In the middle of nowhere, surrounded by monochrome brown pine forest and expanses of lush green agricultural pasture, 5km from Glubczyce in South West Poland, in a house from the 19th century with an underground storage bunker that doesn’t freeze even when it’s -20º outside, I turned on the radio. “…And we’ll never be royals…” came out at me, as if I hadn’t gone anywhere since I last put the radio on.
Just over a year ago I was called to the front door on a frosty evening in Oudenaarde to be met by the broad smiling face of Daniel with his friend Jean-Marie alongside. They had come to invite me to the Bryksy Cross, organised by Jan Paterak of Kedzierzyn-Kozle in Poland. Sadly it coincided with the Roubaix world cup that I was already racing at, but the thought of travelling 1000km through the snow to make the race had an alluring, if not very practical, charm about it. So when I received an email last month from Daniel inviting me once again to Poland it didn’t take me long to place Poland on a direct path to Belgium from New Zealand. Of course, I hadn’t yet looked into tickets and didn’t have any sponsorship lined up so it was more of a cyclocross fantasy at this stage. The prospect of racing in Europe without the likes of Nys and Albert to contend with was tempered somewhat by the likelihood of extreme cold weather and snow making sure I felt totally out of my element. I jumped at the chance. All I had left to do was find a way to make it possible.
I was to be given some great news just a few days later when Ricoh NZ confirmed sponsorship to help me travel to Europe to race a short but condensed schedule of cyclocross with a focus in particular on the Christmas racing period in Belgium. I’d been in touch with a contact there earlier in the year about bike sponsorship and so a few emails later it was all set up – I’d be in Poland and Belgium riding Nichelson bicycles and have my custom clothing covered by Bioracer from December 1 through to January 1.
While this great news had me elated, the final stitch in a blanket I’d been dreamily crocheting together all year, other events transpired to bring me back down to earth. Quite literally, in fact, as I struck my shoulder into a road sign in the middle of a cycle lane while heading home one evening. This resulted in an ambulance-chauffeured journey into the emergency department with a suspected dislocated shoulder amongst other possible nastiness. Several hours later I was examined and X-rayed to the point of transparency, to be told the, initially at least, good news that I hadn’t broken any bones or in fact dislocated my shoulder. While this was what I wanted to hear, I know from past experiences that such a contusion to soft tissue and tendons takes about the same amount of time to heal as a break. As I sailed through the air off my bike earlier that evening I’d though to myself in a moment of pained lucidity, “oh dear.”

* Provided data:
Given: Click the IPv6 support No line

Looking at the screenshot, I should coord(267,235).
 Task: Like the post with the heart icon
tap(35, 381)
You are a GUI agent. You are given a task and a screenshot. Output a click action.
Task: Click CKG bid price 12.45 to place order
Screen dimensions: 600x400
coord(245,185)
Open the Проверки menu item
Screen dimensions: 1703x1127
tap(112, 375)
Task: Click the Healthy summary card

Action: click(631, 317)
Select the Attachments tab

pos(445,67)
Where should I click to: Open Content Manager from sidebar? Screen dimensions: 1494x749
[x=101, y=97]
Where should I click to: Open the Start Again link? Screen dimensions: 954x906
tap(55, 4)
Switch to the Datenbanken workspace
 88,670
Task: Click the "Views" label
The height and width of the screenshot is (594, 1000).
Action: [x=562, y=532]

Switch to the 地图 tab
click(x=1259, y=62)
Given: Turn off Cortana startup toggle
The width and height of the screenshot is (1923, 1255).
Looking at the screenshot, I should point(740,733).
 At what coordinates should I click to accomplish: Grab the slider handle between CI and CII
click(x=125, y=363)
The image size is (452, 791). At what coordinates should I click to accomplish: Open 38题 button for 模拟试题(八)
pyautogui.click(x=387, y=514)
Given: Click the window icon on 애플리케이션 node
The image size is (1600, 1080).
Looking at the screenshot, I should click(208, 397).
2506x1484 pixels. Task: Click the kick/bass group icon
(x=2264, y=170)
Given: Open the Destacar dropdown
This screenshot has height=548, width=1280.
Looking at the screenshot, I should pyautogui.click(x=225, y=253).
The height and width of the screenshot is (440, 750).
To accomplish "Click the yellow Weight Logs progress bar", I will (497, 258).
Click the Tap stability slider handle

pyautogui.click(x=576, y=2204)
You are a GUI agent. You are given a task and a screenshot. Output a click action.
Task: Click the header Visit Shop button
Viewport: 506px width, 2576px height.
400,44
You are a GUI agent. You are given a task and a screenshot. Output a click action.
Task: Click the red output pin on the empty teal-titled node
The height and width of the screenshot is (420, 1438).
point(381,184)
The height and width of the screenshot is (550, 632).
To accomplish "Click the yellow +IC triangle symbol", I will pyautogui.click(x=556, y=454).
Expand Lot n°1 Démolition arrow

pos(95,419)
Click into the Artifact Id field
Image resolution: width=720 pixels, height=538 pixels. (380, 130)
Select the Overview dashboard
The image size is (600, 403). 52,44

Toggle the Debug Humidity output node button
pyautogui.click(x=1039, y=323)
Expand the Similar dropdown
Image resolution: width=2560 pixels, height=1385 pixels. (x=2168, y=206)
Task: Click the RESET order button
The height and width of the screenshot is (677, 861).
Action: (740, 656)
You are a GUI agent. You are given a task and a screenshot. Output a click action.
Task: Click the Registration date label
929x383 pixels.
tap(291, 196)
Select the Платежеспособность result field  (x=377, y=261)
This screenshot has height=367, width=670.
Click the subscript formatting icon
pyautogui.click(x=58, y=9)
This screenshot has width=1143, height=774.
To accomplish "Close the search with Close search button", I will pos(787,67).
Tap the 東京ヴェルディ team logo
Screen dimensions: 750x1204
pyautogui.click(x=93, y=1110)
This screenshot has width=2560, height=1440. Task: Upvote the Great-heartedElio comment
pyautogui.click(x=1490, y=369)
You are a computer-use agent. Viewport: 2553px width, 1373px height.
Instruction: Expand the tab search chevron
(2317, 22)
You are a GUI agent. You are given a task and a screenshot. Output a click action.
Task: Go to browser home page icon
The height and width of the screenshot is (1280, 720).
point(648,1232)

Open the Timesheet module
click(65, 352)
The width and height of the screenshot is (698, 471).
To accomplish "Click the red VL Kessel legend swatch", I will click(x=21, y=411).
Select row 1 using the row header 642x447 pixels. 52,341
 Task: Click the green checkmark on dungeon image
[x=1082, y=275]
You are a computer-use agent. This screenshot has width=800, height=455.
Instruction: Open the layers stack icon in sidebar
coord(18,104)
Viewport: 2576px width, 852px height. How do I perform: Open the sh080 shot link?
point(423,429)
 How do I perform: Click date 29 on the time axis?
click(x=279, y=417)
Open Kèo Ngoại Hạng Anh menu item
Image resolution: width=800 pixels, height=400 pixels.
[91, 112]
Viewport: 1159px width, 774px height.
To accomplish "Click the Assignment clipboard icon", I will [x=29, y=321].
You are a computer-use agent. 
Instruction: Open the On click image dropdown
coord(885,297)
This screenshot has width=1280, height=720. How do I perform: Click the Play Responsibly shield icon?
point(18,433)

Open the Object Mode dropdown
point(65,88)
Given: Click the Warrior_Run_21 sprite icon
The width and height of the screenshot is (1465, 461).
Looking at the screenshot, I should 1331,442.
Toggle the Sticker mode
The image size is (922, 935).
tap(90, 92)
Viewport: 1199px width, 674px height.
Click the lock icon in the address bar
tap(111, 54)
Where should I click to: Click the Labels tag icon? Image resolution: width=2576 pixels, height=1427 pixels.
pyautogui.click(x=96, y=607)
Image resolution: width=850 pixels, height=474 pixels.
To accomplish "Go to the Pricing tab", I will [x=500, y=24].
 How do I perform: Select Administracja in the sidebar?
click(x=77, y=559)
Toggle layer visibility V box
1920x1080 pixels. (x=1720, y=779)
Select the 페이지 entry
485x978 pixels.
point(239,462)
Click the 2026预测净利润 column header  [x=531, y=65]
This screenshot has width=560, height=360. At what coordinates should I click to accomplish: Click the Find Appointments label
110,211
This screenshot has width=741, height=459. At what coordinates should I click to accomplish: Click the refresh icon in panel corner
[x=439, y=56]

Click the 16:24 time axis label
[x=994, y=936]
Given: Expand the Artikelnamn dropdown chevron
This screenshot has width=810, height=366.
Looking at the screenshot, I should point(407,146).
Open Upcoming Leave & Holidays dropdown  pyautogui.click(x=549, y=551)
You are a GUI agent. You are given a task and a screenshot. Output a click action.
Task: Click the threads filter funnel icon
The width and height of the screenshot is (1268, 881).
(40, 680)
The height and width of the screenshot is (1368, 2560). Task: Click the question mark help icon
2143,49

* What the task requires: Could you continue the account of the cyclocross trip to Poland and Belgium, starting right after its final sentence about the "oh dear" moment?

* Response below:
Not wanting to have to cast aside the plans I’d been trying to make for a whole year, I thought about the timeframe I now found myself encountering. A month before leaving to race for another month, it would be a close call but confident in my prior experience of shoulder injuries both major and minor (not to mention augmented and diminished) I put my trust in recovery and physiotherapy.
A few days of painful moping later and I was somewhat less confident in my plan, but determined to keep riding when and where I could. Luckily I still had the Lemond Revolution trainer from Armstrong Sport to make it possible to ride without moving and using my arm, and was able to nurse my shoulder for short periods of time while still using my body as I would need to in the coming weeks.
Just as I felt I was making progress, moving about with less pain and trying to keep from stagnating my injury I found myself in a rather prickly position. A prickly imposition actually, as my skin began to develop small welts and a fiercely itchy tendency all over my torso and upper legs. I spent a day or so quite confused and extremely uncomfortable before heading to the doctor to see what was going on. The nurse that triaged me seemed convinced that not only would the Calomine lotion I had put on to ease the itchiness just dry my skin out and make it worse, but also that it wasn’t an allergic reaction, oh no, I definitely had something. Recalling the images of extreme athlete’s foot, ringworm and lupus that I have seen it was with quite substantial trepidation that I proceeded into the doctor’s room for my examination.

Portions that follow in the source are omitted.